[Problems to work on]
a - In the text about students labeled lazy, what does the writer say stalls a student's development like nothing else?
b - Reproduce the section of the text on students labeled lazy, starting at "The comfortable student." and ending at "things, uncomfortable things.".

[Text]
.....

I'm not a fan of that word, at all. But I hear students described as lazy by a parent, a teacher, even the students themselves. I've heard it too many times just in the last week.
I see it as a cheap, dismissive shortcut-- not very useful or helpful for dealing with a student problem.
It's not that I don't believe in laziness. I have no doubt that actual lazy people exist. But too often "lazy" is just shorthand for "apparently not willing to spend time and effort on the things I believe they should spend time on." In the course of my career, I have met very few actual lazy students. On the other hand, I have often encountered the following sorts of students.
The stress-averse student. There is a huge amount of stress associated with doing things one sucks at. Adults who are successful and in control of their own lives often forget just how stressful it is to do something, day after day, that one does not do well. It takes a certain kind of strength to get back on a horse when one knows beforehand that the horse is going to kick you in the teeth. And so the stress-averse student finds ways to put off getting on the horse to the point that it seems as if she has forgotten how to even find the stable.
The comfortable student. Nothing stalls the development of a student like comfort. I've lost count of the number of students who started out as performers who performed really well for eighth graders, when they were in eighth grade. Fast forward and in eleventh grade some of those same performers are still putting out great performances-- for an eighth grader. They would rather keep doing what they've always done than try new things, strange things, uncomfortable things.

.....

[Information supplied]
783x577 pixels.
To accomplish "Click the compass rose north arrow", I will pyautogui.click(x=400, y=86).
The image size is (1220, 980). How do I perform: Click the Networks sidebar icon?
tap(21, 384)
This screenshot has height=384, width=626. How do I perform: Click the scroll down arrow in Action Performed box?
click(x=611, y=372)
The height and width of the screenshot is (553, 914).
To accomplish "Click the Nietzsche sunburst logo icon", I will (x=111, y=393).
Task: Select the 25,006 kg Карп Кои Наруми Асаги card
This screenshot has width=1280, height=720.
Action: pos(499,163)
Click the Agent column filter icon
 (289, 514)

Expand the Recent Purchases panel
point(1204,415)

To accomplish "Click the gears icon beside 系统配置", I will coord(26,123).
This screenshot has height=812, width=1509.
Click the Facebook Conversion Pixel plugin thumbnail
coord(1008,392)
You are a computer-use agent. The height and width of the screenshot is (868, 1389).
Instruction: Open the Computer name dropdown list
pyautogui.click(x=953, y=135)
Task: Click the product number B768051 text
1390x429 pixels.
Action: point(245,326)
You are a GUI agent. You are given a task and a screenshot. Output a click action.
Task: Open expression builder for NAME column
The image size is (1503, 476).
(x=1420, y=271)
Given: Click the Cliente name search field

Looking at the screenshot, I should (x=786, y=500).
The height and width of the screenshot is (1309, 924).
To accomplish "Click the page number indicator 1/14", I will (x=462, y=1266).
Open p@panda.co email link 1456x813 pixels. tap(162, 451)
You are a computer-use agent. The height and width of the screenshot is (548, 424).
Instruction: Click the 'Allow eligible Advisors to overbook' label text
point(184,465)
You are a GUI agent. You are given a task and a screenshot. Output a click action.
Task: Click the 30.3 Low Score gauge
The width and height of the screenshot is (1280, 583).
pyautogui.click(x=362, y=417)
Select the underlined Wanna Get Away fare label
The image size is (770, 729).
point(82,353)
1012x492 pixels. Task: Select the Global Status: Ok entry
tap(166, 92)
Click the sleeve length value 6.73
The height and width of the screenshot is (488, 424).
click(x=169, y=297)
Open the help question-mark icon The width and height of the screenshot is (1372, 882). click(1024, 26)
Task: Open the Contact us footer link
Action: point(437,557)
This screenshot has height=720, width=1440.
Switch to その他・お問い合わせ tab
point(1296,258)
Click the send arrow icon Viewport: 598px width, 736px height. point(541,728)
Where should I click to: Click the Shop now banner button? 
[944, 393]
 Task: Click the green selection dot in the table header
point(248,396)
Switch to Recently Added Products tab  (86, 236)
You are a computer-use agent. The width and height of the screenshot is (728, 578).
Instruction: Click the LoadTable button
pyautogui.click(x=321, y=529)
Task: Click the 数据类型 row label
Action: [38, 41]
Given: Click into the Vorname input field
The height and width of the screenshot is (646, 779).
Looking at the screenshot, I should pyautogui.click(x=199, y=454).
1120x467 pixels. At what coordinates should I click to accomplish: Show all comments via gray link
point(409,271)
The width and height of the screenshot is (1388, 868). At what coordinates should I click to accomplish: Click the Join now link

.....

[Answers to the exercise]
a - Comfort.

b -
The comfortable student. Nothing stalls the development of a student like comfort. I've lost count of the number of students who started out as performers who performed really well for eighth graders, when they were in eighth grade. Fast forward and in eleventh grade some of those same performers are still putting out great performances-- for an eighth grader. They would rather keep doing what they've always done than try new things, strange things, uncomfortable things.